During the twenty years I have practiced employment law in Iowa, seven figure verdicts have been rare, let alone the eight figures awarded in the Missouri cases.  Only once have I seen an eight figure verdict, and that case involved egregious harassment with completely non-responsive management.  In the Missouri cases decided last month, on the other hand, a local lawyer observed they were fairly routine discrimination and retaliation cases.
Could something like what happened in these two Kansas City verdicts happen here?  The good news for Iowa employers is that punitive damages are not available under the Iowa Civil Rights Act.  Some federal employment laws allow punitive damages, most notably Title VII (covering race, sex, religion, and national origin) and the Americans with Disabilities Act (ADA).  But, those federal laws cap compensatory and punitive damages based upon the employer’s size.  For employers with less than 100 employees, the limit is $50,000.  The most that can be recovered is $300,000, for employers with more than 500 employees.  Although the damages caps do not apply to awards for back pay, lost wages in the future, or plaintiff’s attorney’s fees, those items are not where juries are giving big awards.  So, even in those Iowa cases where a jury awards multiple millions for punitive or non-economic damages, the judge will reduce the verdict to comply with the caps, and the plaintiff will not in the end recover anything close to the amount awarded.

In the end, does it make any difference to Iowa employers that juries in another jurisdiction awarded significant damages in seemingly routine discrimination cases?     Or, is this a sign that the employment litigation landscape is becoming (or has already become) more employee friendly?  For many years defendants had most of the advantages in employment litigation.  It used to be that most of the cases were in federal court and summary judgment was routinely granted for defendants.  Even when cases were tried, jurors were often skeptical of discrimination claims and non-economic damage awards were low.

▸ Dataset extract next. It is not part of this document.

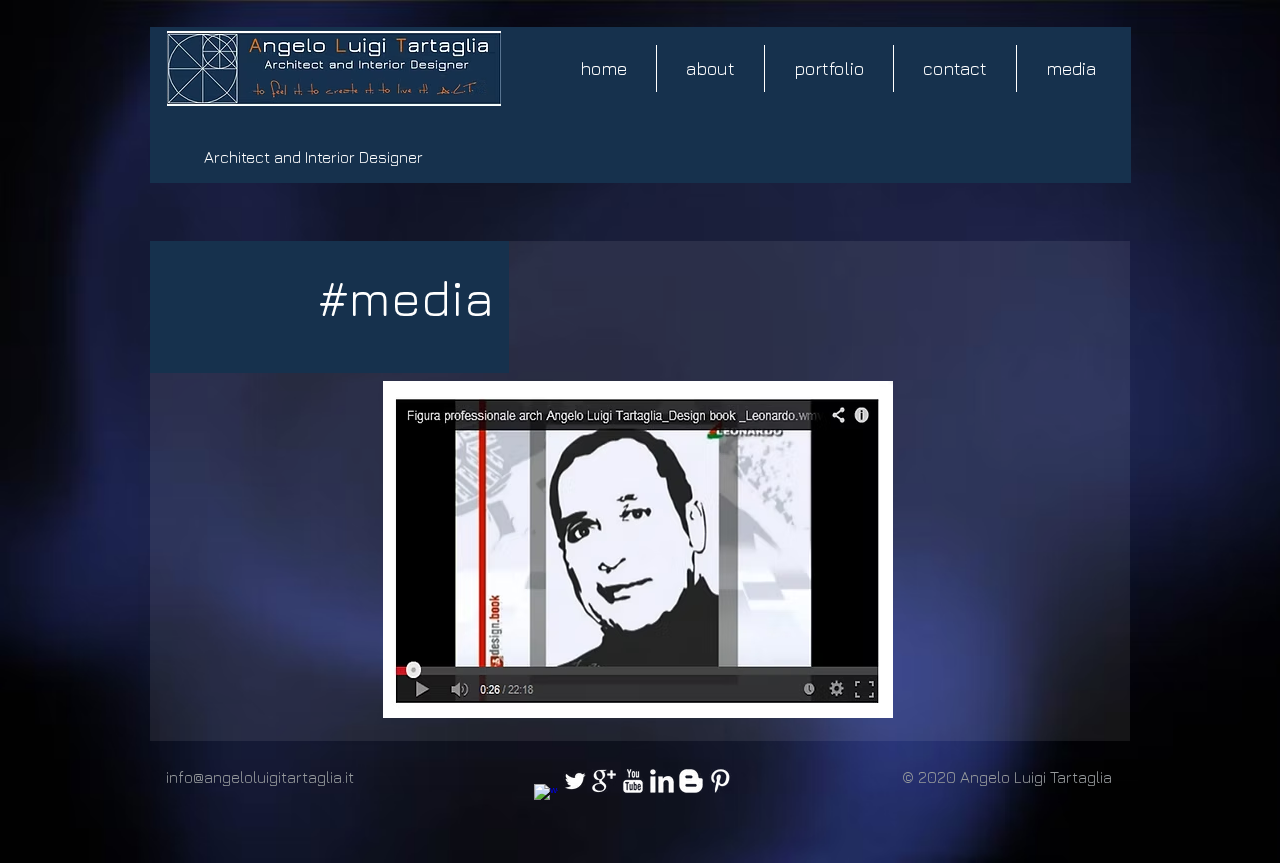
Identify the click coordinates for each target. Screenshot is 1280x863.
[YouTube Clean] (633, 781)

Now, at least in Iowa, most employment cases are filed in state court and it is rare to win on summary judgment.  When conducting voir dire of potential jurors, it is obvious citizens are more aware than they used to be of the anti-discrimination laws, and that employees have legal rights.  Jurors, almost all of whom are also employees, are more willing to impose consequences on an employer who treats an employee unjustly.   Another factor that may play a role in the amount of awards is that Americans are more sensitive to claims of emotional harm than in the past, and more willing to place economic value on mental and emotional distress.

I think these Missouri verdicts are evidence that employment lawsuits are more plaintiff friendly than ever before.  It is a trend that is likely to continue, despite the fact that federal enforcement agencies such as EEOC will be less aggressive under a Republican administration.  So long as these cases are tried to juries, we can expect more plaintiff verdicts, and probably bigger verdicts.

In light of this trend, it’s more important than ever to try and prevent lawsuits in the first place, and if they occur to be in a defensible position.  The most obvious response is to have the right policies and procedures in place, and to make your best efforts to follow them closely.  An HR Audit is a good way to see where your company stacks up in this area.  Ensuring you have appropriate Employer Practices Liability Insurance (EPLI) is critical, especially if an employment lawsuit would cripple your business.  Finally, companies should consider whether arbitration of employment disputes would be more beneficial that litigation.  There are restrictions on the ability of employers to impose arbitration on their employees, so legal counsel should be consulted before going down that road.